# Is it possible to shorten suit sleeves that do not have working buttons?



## huhjunn (Oct 2, 2013)

I am a 38 short but I bought a suit jacket that is 38 regular. The sleeve will need to be altered quite a bit and it seems that the shortening will go past 2 or even 3 buttons on the sleeve. The buttons are non-functional (just for looks). Will I come into any roadblocks or expensive tailoring fees when I decide to get them shortened?

Thank you.


----------



## StylePurgatory (Jun 3, 2013)

If you are happy to have the button just sewn onto the jacket, and not have a faux button hole stitched in, it should not be a problem. Might run you anther $10-$30 (depending on how expensive your tailor is) for sewing buttons on, but if you're getting a bunch of alterations done on the suit, a lot of places would probably just do it and not worry about a surcharge, even. If you want to have the look of the faux buttonholes (the embroidered stitching that surrounds a button hole) you can expect to pay quite a bit for that. If you do that, you may as well get them to punch the holes, and have functioning buttons. Many ready to wear jackets don't have that stitching on the sleeves (including yours, potentially) pretty much for this reason. So, short answer, should be no big deal.


----------



## momsdoc (Sep 19, 2013)

Shortening the sleeves will not be a problem. Shortening the jacket can be another issue. Usually a Short is 1 inch less in length than a Regular. A good tailor can make the alterations, the problem is if you need extensive shortening, the pockets will be too low. Now you run into some real tailoring issues, or be left wearing a jacket that looks like it was loaned to you by an NBA player. If you are 5'7" or less this may be a real issue.

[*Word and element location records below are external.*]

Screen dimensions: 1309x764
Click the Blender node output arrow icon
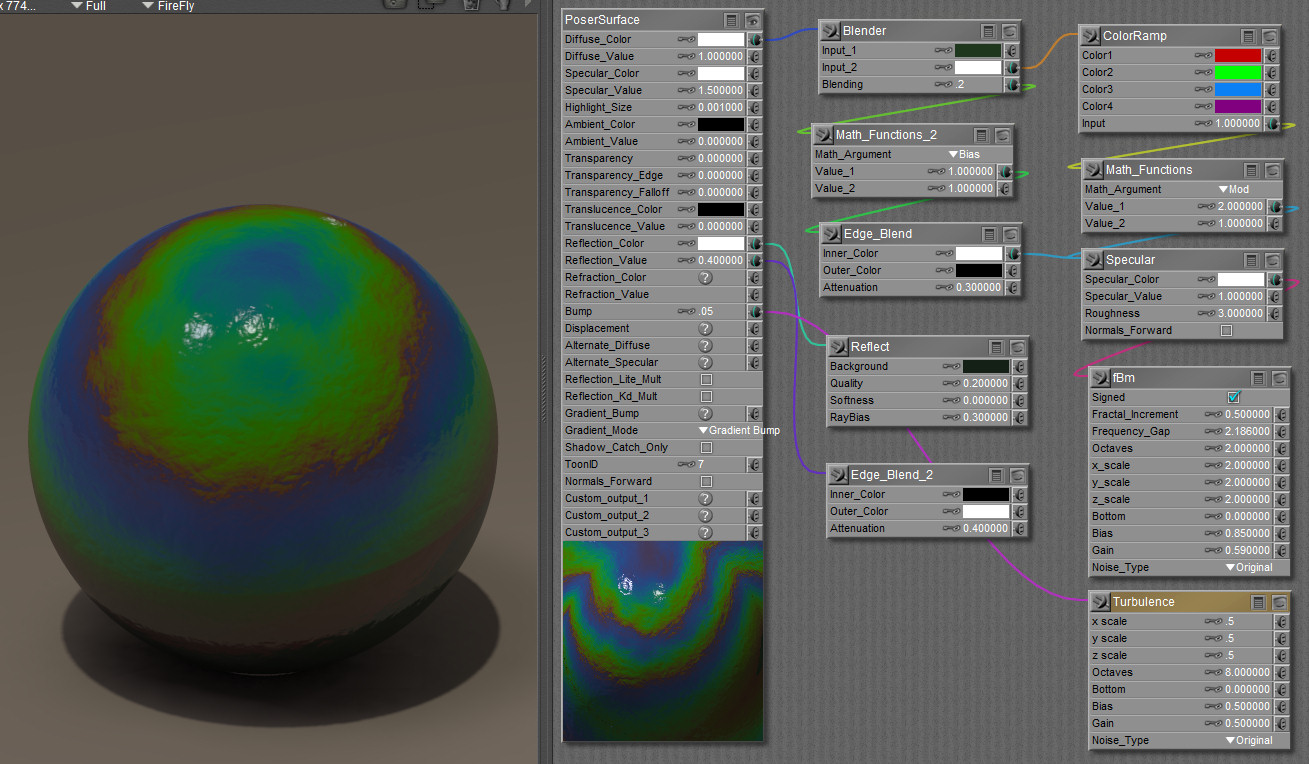830,31
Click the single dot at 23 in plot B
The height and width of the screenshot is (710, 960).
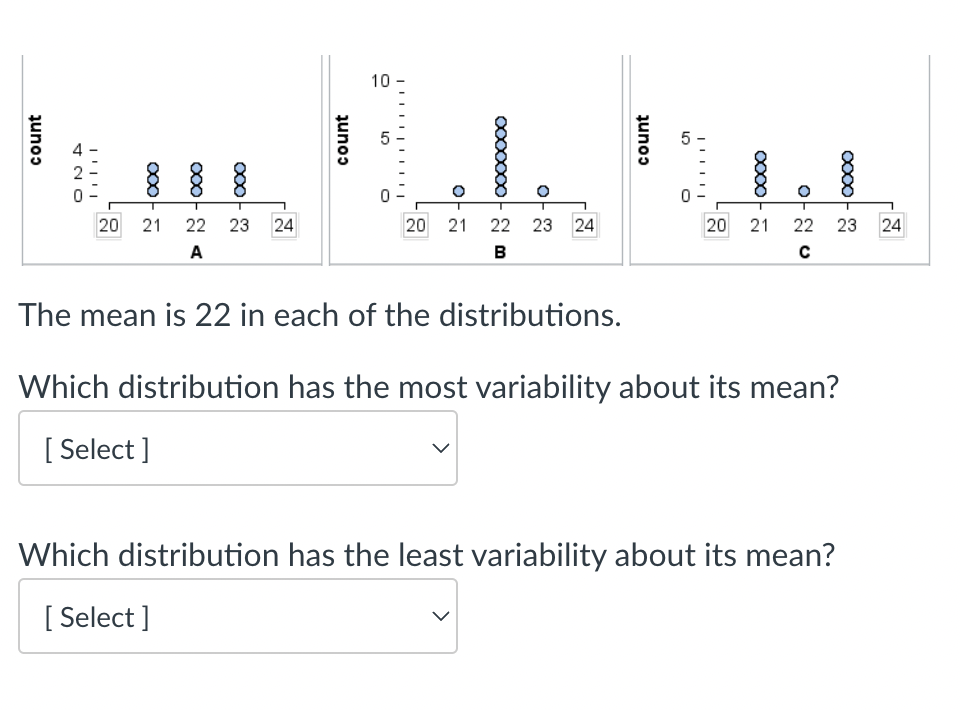tap(542, 190)
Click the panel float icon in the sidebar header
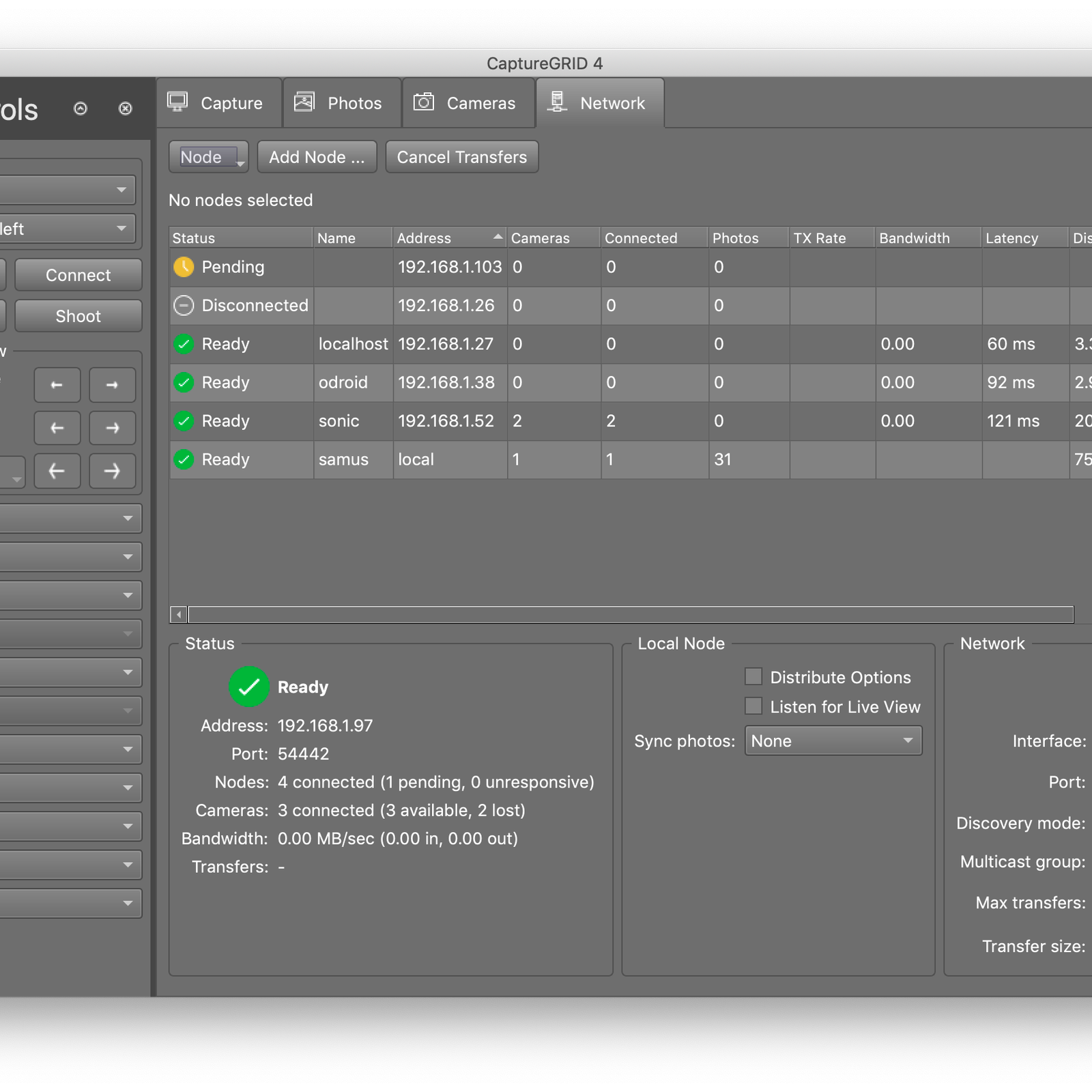The height and width of the screenshot is (1092, 1092). pyautogui.click(x=81, y=109)
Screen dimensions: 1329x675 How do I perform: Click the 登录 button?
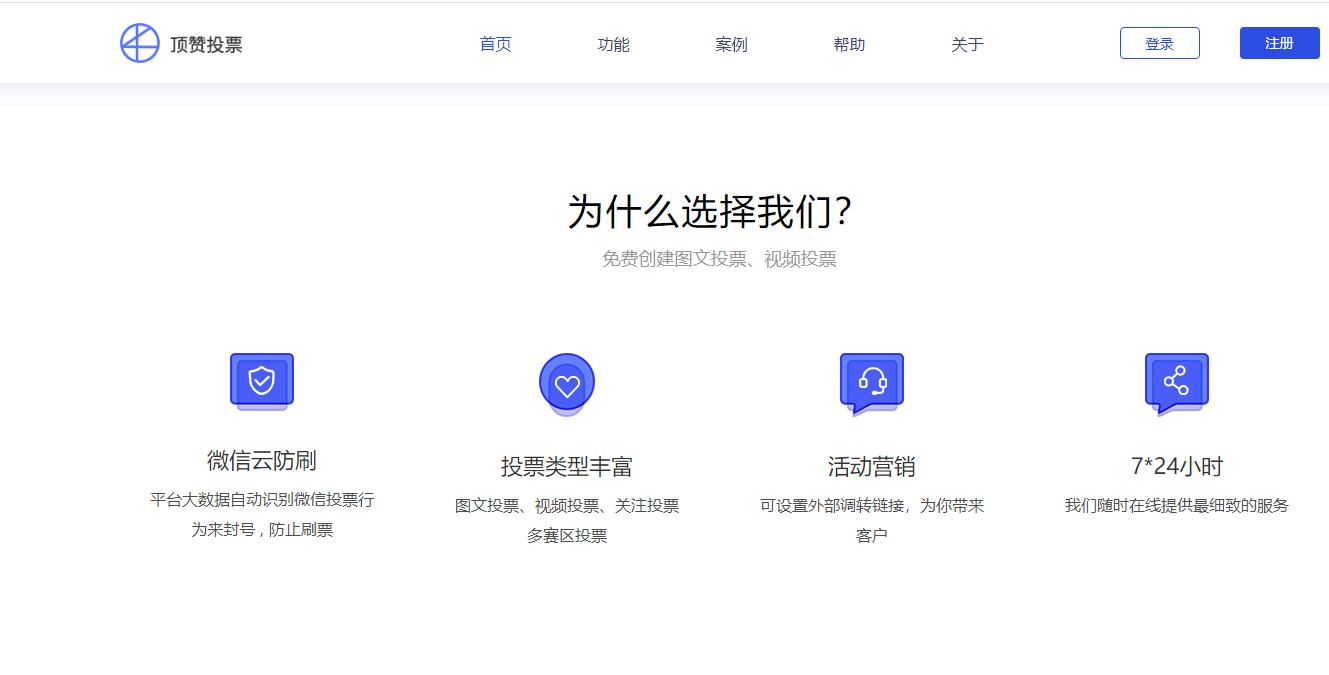pos(1159,42)
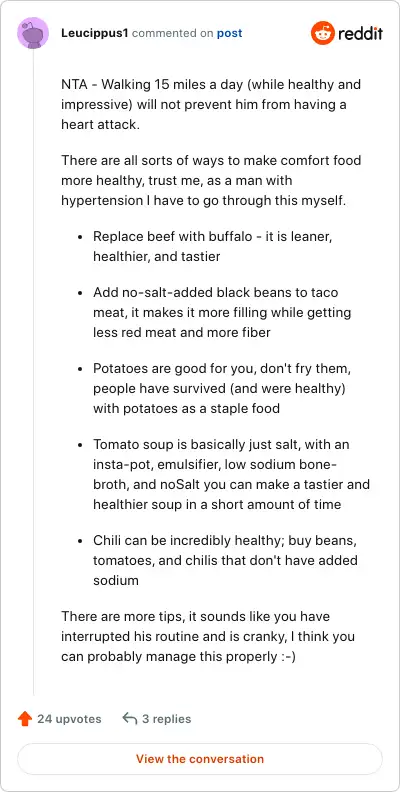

I'm 5'9" and need a jacket that is 30" long. Sometimes a short works, most times a regular. I have seen shorts 29-30", and regulars 30-31 1/2". With those longer regulars the balance of the jacket would be off if I had them shortened enough, so I go with a short. I have bought 2 jackets that were 31 inches and had 1/2 inch taken up by my tailor for $45. I was afraid to go the full inch, and found the 30.5" length an acceptable compromise. If I didn't like those jackets so much and got them at a great price, I would have passed rather than take a chance on the alteration.


----------



## Bob Sacamano (Jul 27, 2013)

Short answer: yes, its easier than sleeves with working button holes and cheaper.


----------



## huhjunn (Oct 2, 2013)

So it appears that the conensus so far leans toward "Yes, the sleeves can be altered without any serious drawbacks". Do you think that I should request the faux button hole stitching after the sleeves have been shortened, or would the suit be presentable without the appearence of non-functioning buttons?


----------



## StylePurgatory (Jun 3, 2013)

It will be entirely presentable without. Only pay for the buttonhole stitching if you really prefer it, and want to pay for it. My dinner jacket doesn't have it, and no one's ever noticed.


----------



## Matt S (Jun 15, 2006)

StylePurgatory said:


> It will be entirely presentable without. Only pay for the buttonhole stitching if you really prefer it, and want to pay for it. My dinner jacket doesn't have it, and no one's ever noticed.


+1

I don't like fake buttonholes. There's no point in them. Get real buttonholes if you want them, but it usually makes the most sense to not bother with buttonholes at all.


----------



## huhjunn (Oct 2, 2013)

Awesome, I won't bother with keeping the fake buttons. However, I think that when the sleeves are shortened there will still be maybe 2 or 1 button(s) left on the sleeve. Would it be weird to have two or even one fake button on a sleeve; should I just ask the tailor to remove them all in order to have a cleaner look? Or, does it not matter?


----------



## Matt S (Jun 15, 2006)

huhjunn said:


> Awesome, I won't bother with keeping the fake buttons. However, I think that when the sleeves are shortened there will still be maybe 2 or 1 button(s) left on the sleeve. Would it be weird to have two or even one fake button on a sleeve; should I just ask the tailor to remove them all in order to have a cleaner look? Or, does it not matter?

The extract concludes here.